(Raw records)
----

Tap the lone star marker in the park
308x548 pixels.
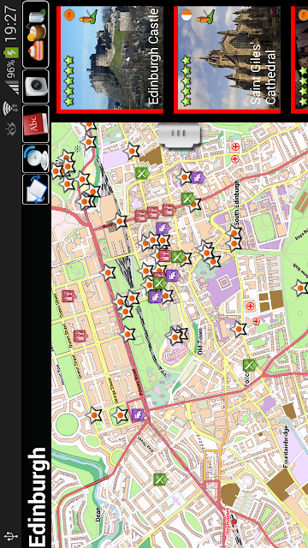pyautogui.click(x=299, y=288)
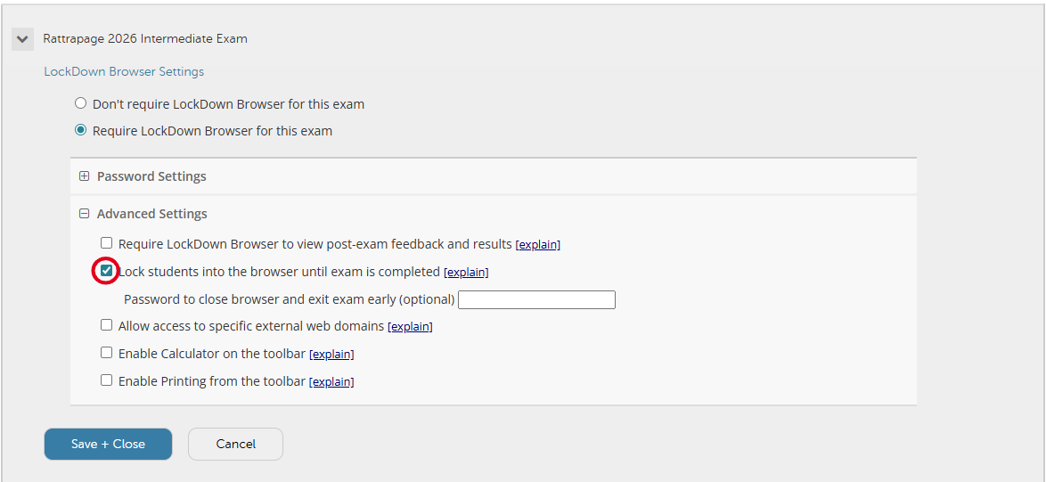Click the LockDown Browser Settings heading

coord(124,71)
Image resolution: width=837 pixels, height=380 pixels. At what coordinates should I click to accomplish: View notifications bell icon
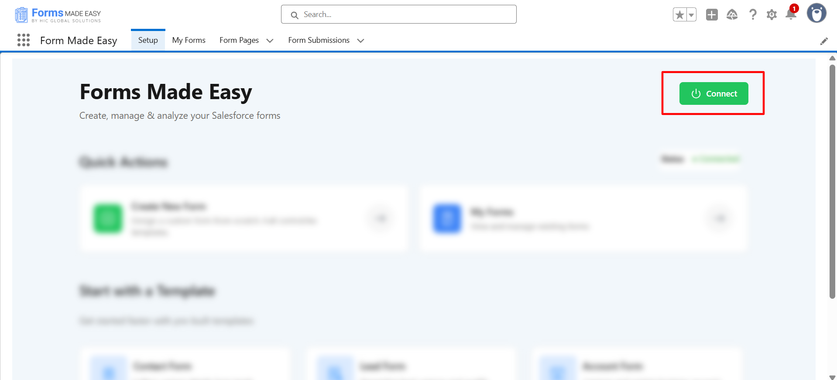tap(791, 15)
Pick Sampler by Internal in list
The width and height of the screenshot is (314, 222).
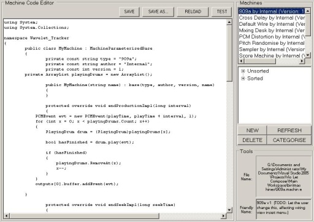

----

OBJECTIVE:
Put the items above into a Markdown table with two columns, "Row" for the row number and "Line" for the line itself, omitting blank lines and leaving the pictures out.

WRITTEN REPLY:
| Row | Line |
|---|---|
| 1 | Tap the lone star marker in the park |
| 2 | 308x548 pixels. |
| 3 | pyautogui.click(x=299, y=288) |
| 4 | Click the LockDown Browser Settings heading |
| 5 | coord(124,71) |
| 6 | Image resolution: width=837 pixels, height=380 pixels. At what coordinates should I click to accomplish: View notifications bell icon |
| 7 | tap(791, 15) |
| 8 | Pick Sampler by Internal in list |
| 9 | The width and height of the screenshot is (314, 222). |